» Text shown
Indiscriminate and cunning at once, artful wine makes the witless more so, even as it loosens the most rigorously trained mind. Seduced by its siren song away from the service of Asclepius, see how they fall, grinning widely, into the bawdy lair of Dionysus.
That’s a fanciful synopsis of winemaker Marc Krafft’s circuitous path to founding Orpheus Wines in 2011, anyway. Krafft (pictured) joined the Navy at age 17, and later signed on with the Army National Guard Reserve while completing university work in microbiology—with a minor in dance. While taking some time off to travel and think about the future, he got to talking to an apprentice winemaker on the train from Amsterdam to Paris. He’d had no idea that winemaking was a career one could just choose.
“I thought you had to be born into it!” he says.
Later, while working in the dimly lit underworld of the hospital lab, he began his winemaking career by moonlighting in, of all places, Illinois wine country. “It has its own challenges,” Krafft says.
Today, you’ll find him in his Kenwood tasting room, when he’s not working in the two vineyards he leases, experimenting in limiting water use and environmental impact with cover crops and by spraying vines with ozone instead of the usual fungicides. Krafft and his wife, the winery’s chief “visioneer,” Rachel Friedman, take their triple principles of community, artistry and sustainability seriously: they live in community co-housing, and switched vendors for printing organic inks on their wine bottles when they found one that could do the job with a smaller carbon footprint.

» Required action 1
Reproduce everything in the article on Orpheus Wines from "Indiscriminate and cunning" down to "lair of Dionysus.".
» Required action 2
Write the next part of the article on Orpheus Wines, picking up after its final sentence.

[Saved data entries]
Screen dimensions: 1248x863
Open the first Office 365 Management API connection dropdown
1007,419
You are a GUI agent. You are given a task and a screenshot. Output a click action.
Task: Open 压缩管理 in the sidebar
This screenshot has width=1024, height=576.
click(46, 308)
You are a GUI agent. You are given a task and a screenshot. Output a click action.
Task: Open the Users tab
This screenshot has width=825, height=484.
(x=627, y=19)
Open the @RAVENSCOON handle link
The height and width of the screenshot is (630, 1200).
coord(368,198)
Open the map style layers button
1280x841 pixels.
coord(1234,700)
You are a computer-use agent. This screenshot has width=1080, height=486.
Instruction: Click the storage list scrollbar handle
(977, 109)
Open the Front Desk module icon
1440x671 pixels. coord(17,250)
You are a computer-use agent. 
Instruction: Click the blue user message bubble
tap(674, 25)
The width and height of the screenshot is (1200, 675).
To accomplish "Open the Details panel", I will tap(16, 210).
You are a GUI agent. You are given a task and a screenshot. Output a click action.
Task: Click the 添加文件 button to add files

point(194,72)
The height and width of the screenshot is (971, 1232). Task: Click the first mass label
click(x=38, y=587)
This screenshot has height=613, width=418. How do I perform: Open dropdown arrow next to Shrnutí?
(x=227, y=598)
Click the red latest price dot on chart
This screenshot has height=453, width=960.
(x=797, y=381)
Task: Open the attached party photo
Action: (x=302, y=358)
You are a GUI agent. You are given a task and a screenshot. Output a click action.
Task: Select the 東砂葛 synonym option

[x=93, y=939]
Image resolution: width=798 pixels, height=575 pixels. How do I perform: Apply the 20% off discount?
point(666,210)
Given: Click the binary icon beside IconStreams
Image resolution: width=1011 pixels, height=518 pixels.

» Final answer 1
Indiscriminate and cunning at once, artful wine makes the witless more so, even as it loosens the most rigorously trained mind. Seduced by its siren song away from the service of Asclepius, see how they fall, grinning widely, into the bawdy lair of Dionysus.

» Final answer 2
The spacious, cleanly styled tasting room functions dually as an art gallery, with wire sculptures (the originals of each wine label design) by artist Steve Lohman on permanent display.
I like the nutty intrigue of the 2013 Viognier ($20), which plays up the varietal’s sweet orange notes more than stone fruit. Also an individual, the rich 2013 Sonoma County Sauvignon Blanc ($18) charms with tarragon and lemongrass notes. Filled with boysenberry goodness, the 2013 Bacigalupi Vineyard Zinfandel ($42) is a solid Russian River Valley Zin, showing depth without heat. From a grape that’s unrelated to “moscato,” the 2013 Orange Muscat ($26) wasn’t ready to be put to bed when it was bottled, waking up with bubbles in the bottle: the flavorful, frizzante wine makes an irresistible music of its own.